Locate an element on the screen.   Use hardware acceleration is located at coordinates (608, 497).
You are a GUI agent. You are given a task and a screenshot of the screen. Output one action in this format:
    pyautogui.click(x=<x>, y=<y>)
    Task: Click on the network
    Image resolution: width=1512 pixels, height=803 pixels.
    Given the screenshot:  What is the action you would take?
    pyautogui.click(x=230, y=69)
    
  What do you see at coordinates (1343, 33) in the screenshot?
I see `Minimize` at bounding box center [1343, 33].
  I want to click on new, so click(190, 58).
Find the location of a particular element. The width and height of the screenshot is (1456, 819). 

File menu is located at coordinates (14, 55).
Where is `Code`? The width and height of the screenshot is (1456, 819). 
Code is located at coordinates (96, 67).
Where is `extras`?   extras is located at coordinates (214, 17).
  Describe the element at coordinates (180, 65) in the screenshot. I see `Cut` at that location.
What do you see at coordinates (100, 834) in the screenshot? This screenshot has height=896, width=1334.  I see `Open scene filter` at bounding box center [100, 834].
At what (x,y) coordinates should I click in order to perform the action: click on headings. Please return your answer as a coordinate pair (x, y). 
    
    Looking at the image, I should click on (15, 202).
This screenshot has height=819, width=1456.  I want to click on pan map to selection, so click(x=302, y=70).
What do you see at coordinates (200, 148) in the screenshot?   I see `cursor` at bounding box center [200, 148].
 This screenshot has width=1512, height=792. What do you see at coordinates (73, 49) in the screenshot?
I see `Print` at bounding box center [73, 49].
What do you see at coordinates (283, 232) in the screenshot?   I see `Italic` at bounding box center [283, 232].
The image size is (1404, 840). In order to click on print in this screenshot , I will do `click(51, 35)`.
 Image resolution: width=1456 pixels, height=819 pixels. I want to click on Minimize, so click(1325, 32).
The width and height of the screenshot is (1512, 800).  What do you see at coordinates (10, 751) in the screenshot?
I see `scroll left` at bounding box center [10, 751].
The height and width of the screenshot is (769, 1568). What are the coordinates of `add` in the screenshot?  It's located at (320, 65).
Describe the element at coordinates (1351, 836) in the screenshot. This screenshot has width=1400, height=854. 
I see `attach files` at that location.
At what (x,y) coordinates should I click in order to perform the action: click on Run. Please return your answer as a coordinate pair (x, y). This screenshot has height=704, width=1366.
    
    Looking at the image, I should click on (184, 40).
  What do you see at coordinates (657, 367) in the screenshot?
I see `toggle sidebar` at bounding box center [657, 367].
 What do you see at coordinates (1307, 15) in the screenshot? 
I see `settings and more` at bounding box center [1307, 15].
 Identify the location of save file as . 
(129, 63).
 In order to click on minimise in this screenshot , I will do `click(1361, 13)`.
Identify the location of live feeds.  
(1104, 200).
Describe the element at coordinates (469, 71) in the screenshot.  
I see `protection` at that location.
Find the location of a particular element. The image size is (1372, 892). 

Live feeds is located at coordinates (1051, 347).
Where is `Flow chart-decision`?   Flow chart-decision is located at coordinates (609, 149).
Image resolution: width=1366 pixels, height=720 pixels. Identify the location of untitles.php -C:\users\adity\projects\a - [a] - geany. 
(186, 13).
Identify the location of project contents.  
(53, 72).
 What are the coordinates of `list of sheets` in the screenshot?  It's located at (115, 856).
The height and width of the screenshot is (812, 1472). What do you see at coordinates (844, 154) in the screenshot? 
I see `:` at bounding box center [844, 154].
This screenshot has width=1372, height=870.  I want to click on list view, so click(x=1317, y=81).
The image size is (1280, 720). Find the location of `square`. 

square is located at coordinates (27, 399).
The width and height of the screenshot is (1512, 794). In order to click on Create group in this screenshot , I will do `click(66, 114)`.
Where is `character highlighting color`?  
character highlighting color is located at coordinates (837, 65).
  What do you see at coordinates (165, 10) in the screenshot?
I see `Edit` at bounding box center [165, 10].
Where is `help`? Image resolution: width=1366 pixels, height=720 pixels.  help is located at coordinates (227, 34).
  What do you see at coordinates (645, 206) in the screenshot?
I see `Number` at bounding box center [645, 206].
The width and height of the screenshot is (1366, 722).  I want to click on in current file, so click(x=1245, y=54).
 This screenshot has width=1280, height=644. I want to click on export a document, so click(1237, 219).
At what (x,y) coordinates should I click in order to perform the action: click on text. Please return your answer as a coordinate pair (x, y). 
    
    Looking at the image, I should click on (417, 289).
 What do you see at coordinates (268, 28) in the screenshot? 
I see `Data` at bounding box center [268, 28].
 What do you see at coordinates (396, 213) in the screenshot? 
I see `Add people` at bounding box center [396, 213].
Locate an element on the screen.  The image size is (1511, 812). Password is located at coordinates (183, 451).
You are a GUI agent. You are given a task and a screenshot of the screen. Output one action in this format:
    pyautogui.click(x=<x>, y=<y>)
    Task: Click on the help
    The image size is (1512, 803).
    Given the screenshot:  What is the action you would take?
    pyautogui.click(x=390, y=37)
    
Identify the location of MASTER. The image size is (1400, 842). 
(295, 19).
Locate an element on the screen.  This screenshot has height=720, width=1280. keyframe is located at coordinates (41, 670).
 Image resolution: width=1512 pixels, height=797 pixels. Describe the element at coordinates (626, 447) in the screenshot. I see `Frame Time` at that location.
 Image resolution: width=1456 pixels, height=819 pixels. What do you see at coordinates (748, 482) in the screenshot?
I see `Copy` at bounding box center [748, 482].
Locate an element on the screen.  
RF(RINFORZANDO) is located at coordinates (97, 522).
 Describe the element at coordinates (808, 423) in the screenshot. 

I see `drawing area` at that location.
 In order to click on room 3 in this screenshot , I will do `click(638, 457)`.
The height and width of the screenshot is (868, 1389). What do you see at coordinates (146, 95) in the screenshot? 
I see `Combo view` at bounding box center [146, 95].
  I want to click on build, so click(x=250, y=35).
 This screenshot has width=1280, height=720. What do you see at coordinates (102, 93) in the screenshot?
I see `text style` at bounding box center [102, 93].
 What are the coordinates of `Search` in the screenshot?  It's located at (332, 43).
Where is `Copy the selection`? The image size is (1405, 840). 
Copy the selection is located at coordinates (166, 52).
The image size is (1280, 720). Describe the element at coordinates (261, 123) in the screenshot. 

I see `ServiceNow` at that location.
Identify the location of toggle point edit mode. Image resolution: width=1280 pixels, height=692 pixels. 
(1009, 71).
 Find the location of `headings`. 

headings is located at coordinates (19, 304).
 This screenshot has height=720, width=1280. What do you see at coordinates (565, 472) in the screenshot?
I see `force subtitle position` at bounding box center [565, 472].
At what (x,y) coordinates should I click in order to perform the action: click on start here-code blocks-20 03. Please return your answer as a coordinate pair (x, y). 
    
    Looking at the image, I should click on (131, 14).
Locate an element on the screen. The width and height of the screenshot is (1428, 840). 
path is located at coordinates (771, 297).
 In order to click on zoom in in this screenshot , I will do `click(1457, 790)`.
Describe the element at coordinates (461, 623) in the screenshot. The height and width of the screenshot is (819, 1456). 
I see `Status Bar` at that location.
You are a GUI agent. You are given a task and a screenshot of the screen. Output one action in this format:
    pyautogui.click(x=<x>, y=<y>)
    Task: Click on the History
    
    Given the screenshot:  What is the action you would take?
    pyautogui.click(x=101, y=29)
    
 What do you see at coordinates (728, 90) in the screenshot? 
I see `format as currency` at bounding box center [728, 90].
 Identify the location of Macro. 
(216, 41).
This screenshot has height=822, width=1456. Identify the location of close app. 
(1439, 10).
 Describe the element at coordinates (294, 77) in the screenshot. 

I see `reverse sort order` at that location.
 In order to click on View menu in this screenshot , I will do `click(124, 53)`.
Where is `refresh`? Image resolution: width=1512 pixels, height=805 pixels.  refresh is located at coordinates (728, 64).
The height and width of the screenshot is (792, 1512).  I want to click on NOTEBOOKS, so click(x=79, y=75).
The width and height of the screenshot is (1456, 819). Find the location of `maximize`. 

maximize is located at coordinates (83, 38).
══════════
Exercise description -
Write the rows from the line containing "at (115, 856)." through the line containing "square is located at coordinates (27, 399)." as a JSON list of strings, one string per line, with blank lines left out.

Exercise output -
[
  " What are the coordinates of `list of sheets` in the screenshot?  It's located at (115, 856).",
  "The height and width of the screenshot is (812, 1472). What do you see at coordinates (844, 154) in the screenshot? ",
  "I see `:` at bounding box center [844, 154].",
  "This screenshot has width=1372, height=870.  I want to click on list view, so click(x=1317, y=81).",
  "The image size is (1280, 720). Find the location of `square`. ",
  "square is located at coordinates (27, 399)."
]